I think the joke works because Clooney (probably) isn’t gay, and he doesn’t see it as a grave insult. He and Pitt are pretty savvy guys–they’ve got to be aware of the subtext in the Ocean films, and then, of course, there’s all the teasing that goes on, even in awards shows (I don’t remember which one it was, but they had a short segment featuring themselves, a bathroom stall, and foot taps). Rather than making the jokes with a malicious intent (“let’s all laugh at the queers!”), they do it at their own expense, poking fun at the notion that there’s something wrong with being gay.

So… have you been talked down yet?

:slight_smile: My desire to write a strongly-worded letter to Brad Pitt has subsided. I am leaning toward the “seventh-grade humor” interpretation. He gets the self-righteousness from Angie but his true colors linger.

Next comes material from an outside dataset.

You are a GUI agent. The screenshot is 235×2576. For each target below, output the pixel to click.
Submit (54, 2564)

Yes, it’s 7th Grade humor, which men in their 40’s still giggle at sometimes. I wouldn’t get too mad.

Actually, there were (still are?) quite a few rumors about Matt Damon being Gay back when he first became well known, so that probably made the Clooney/Damon comment funny to them on the set of Ocean’s.

As far as not marrying Angelina until everyone has a right to get married - while I applaud the sentiment, boy does that ever sound like the perfect excuse for a guy - he might as well have said, “Until there is world peace, a cure for cancer and no hunger in the world…”

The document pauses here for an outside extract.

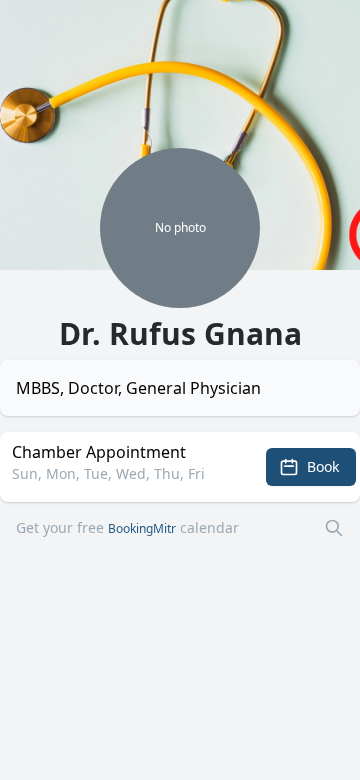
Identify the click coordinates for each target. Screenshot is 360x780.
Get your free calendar (127, 527)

I always thought that the “we won’t get married until everyone who wants to can do so” was just an offhand way of saying “mind your own f’ing business”. If they really don’t intend to get married, saying so would just prompt a million other interview questions and frankly, it isn’t anyone’s business whether or not they do, and if so, when. I never thought it was a sincere boycott of the institution of marriage, but rather a PC-sounding way to deflect interest in the topic.

I guess I’m not mad, but seventh graders also call things they are deriding “gay”. Would that be OK? Not really.

IIRC, Clooney and Pitt are really, really good friends. That camaraderie they showed in the *Oceans *films? It’s not just an act - they really are that way. And they make fun of each other all the time. Someone will ask Clooney a question, and he’ll say something like “Pitt told you to ask me that, didn’t he?” in that super charming way he has.

It’s just a joke between friends, and I’m 100% certain that Clooney would take it that way.

Did you ever see the Jimmy Kimmel thing, “I’m f#*cking Ben Affleck” in response to his then girlfriend Sarah Silverman’s goof, “I’m f#*ing Matt Damon?” Same thing here, really.

While this may or may not be the case, the real problem is this: The proposition and/or assertion that someone is gay is not funny in and of itself. And yet, the fact is that a lot of people think it is, and go around saying things which they think are funny because they involve something related to gay–even though the actual construction of the joke is flimsy at best. It’s not real humor–or skill in making humor–but the classic human response of humor when faced with things that make us feel uncomfortable.

Most of these jokes are about as clever as the kid in middle-school who yells out, “Is gay!” after the teacher reads his friend’s name from the class roster.

It’s also a big part of the classic we’re-just-guys-aren’t-we complex, whereby men who are really insecure about their sexuality–who seem to number a lot–think that if they make jokes about homosexuality regarding their friends that that “proves” their own heterosexual masculinity. Usually the sole component of “humor” in these “jokes” is the proposition that one of their friends is gay–nothing more than that. (E.g., “Hey Tommy! I saw you last night.” “Oh yeah? Where?” “Down on Castro Street! HA HA HA HA HA HA HA HA HA!”)

That said, it doesn’t sound like this was what Pitt was doing. He was more saying, "We have an in-joke among us Hollywood insiders, and if you’re hip to it you’ll think it’s funny.

No. It’s an attempt at a joke. It’s like basing a “joke” on nothing more than the fact that someone has two sisters, or that someone is a real estate agent.